*** Supplied data ***

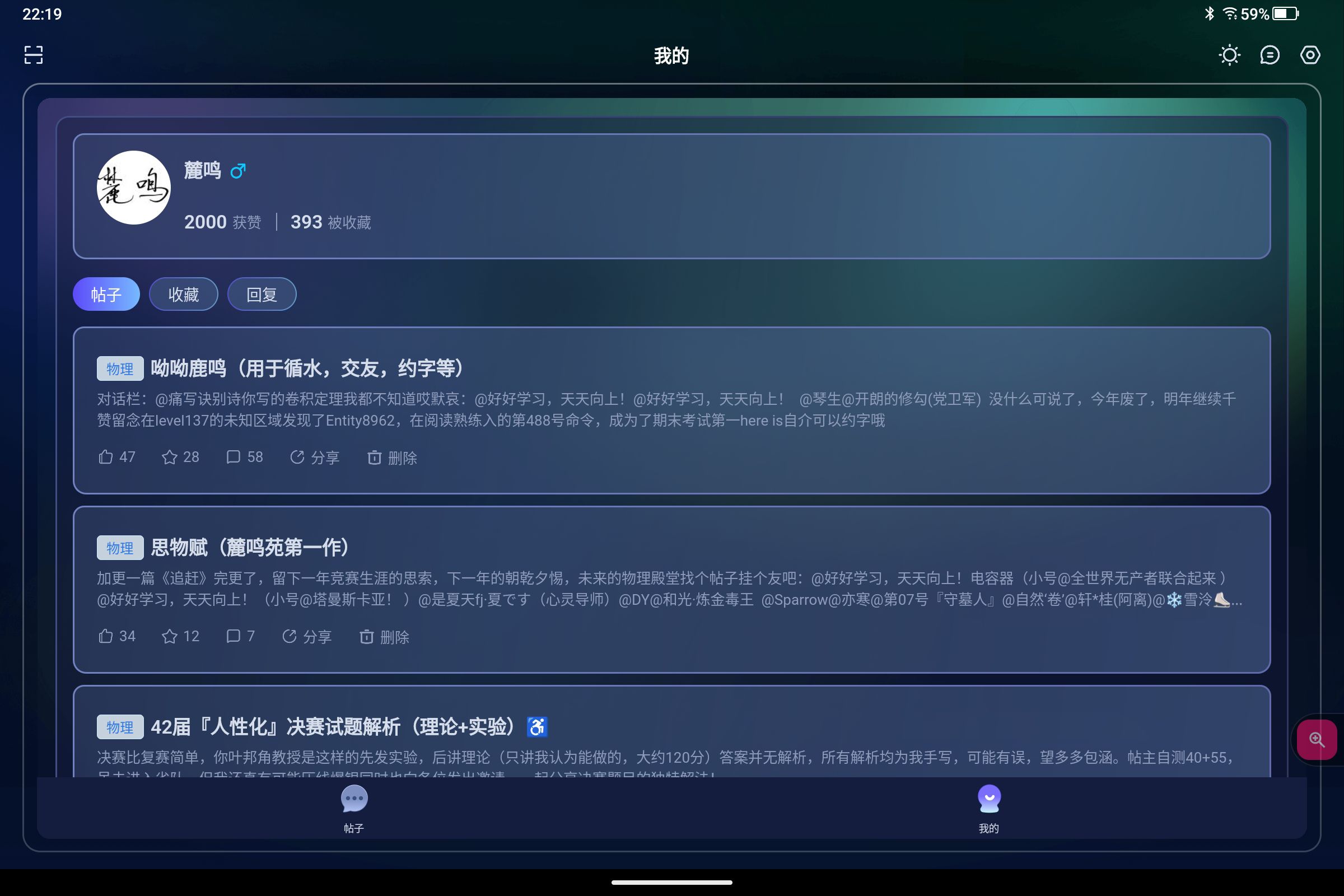Tap the red floating magnifier search button
The image size is (1344, 896).
point(1317,739)
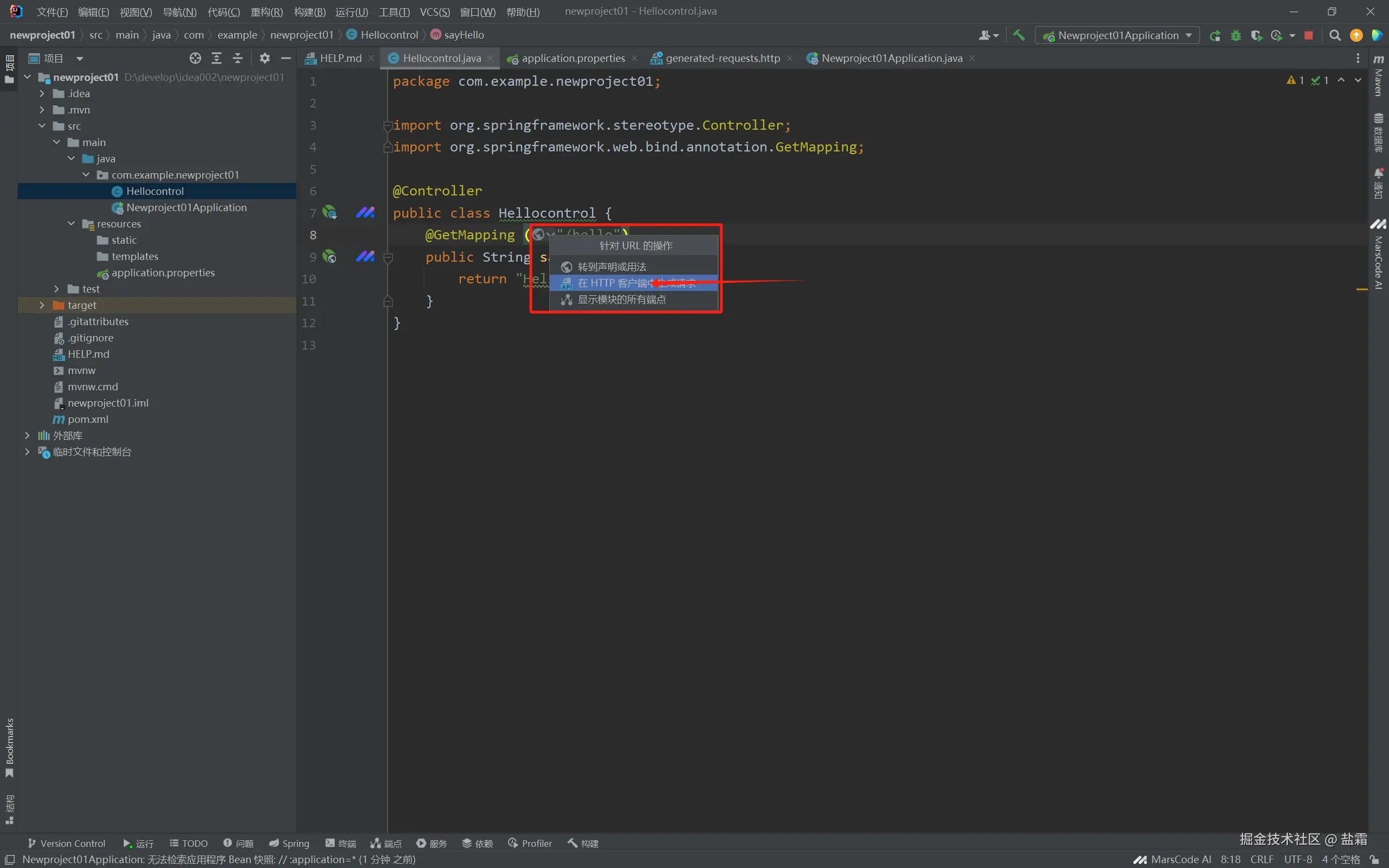
Task: Select 显示模块的所有端点 in popup
Action: pos(621,300)
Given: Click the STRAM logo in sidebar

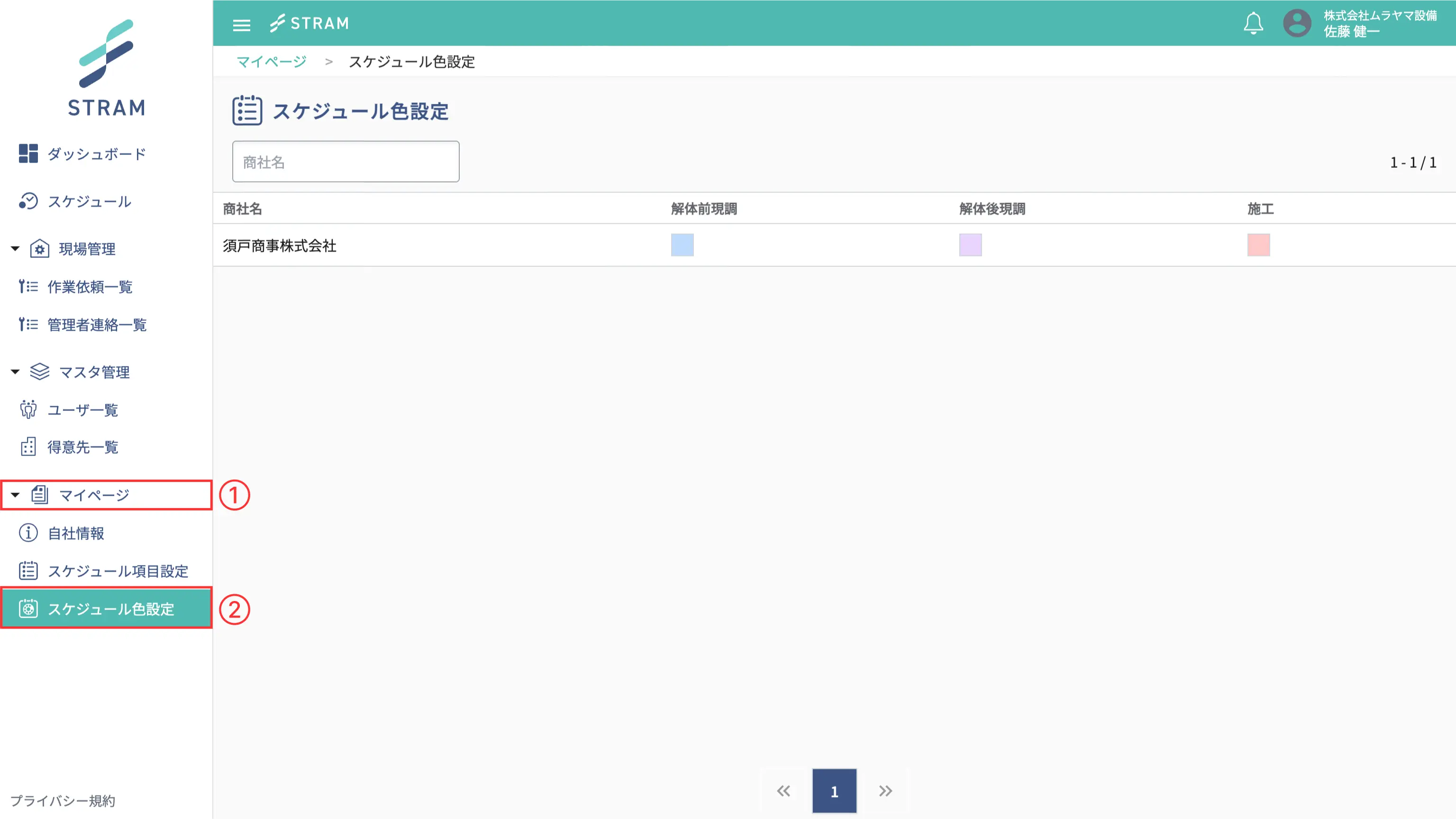Looking at the screenshot, I should point(106,68).
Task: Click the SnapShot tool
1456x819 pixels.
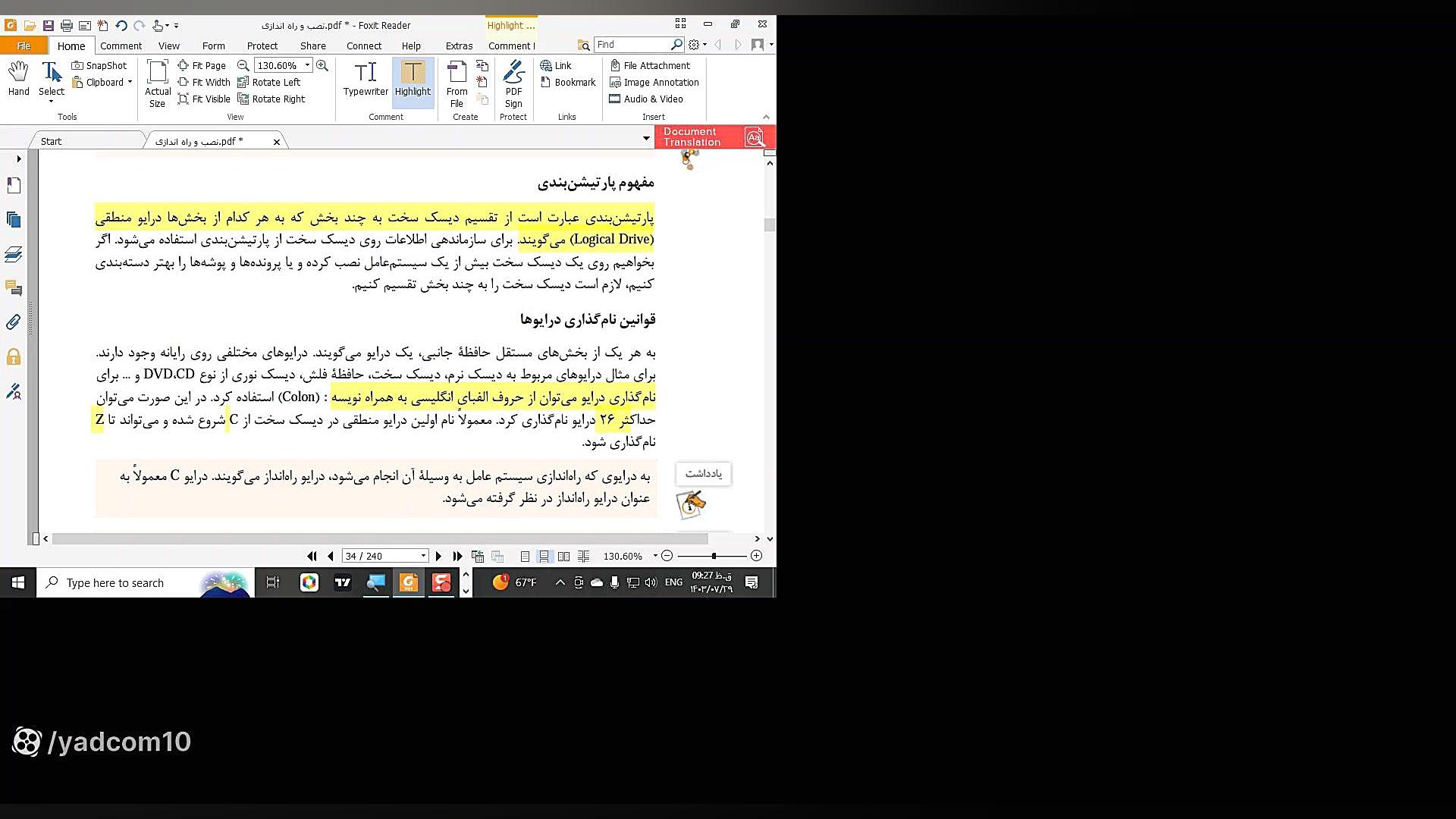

*** End of Supplied data ***

**Required work**
When you reach the line containing "Given: Click the STRAM logo in sidebar" in the records above, write out that line and every line after it through the end, exactly, but omit the pictures.

**Output below**
Given: Click the STRAM logo in sidebar

Looking at the screenshot, I should point(106,68).
Task: Click the SnapShot tool
1456x819 pixels.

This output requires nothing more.